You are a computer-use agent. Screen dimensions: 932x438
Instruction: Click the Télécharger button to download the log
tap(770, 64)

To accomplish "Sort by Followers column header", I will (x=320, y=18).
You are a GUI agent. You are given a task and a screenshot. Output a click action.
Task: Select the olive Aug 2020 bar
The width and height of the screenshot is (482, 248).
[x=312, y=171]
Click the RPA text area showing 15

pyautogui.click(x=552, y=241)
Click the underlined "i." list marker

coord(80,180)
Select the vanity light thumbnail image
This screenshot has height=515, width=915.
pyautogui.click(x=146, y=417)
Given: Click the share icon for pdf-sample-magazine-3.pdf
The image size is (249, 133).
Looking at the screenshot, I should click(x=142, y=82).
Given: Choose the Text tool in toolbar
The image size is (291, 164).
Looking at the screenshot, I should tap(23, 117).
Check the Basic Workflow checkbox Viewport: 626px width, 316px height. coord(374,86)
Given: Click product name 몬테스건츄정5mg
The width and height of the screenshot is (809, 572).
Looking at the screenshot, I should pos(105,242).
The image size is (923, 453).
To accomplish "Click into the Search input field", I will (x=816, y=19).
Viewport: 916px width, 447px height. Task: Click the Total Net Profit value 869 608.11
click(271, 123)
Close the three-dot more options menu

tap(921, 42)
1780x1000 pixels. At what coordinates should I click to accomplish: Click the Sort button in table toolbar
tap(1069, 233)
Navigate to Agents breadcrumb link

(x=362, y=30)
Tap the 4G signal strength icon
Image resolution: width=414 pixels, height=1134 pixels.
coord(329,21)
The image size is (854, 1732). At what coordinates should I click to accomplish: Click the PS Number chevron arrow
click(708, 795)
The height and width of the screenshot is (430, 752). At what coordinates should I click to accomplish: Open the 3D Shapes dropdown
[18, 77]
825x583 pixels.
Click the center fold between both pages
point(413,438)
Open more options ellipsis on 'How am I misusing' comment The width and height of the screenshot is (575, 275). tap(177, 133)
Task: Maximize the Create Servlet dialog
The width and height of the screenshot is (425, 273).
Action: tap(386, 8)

Problem statement: Wherever the word "icon" appears in the listing above, copy the whole line.

Worked solution:
Given: Click the share icon for pdf-sample-magazine-3.pdf
Tap the 4G signal strength icon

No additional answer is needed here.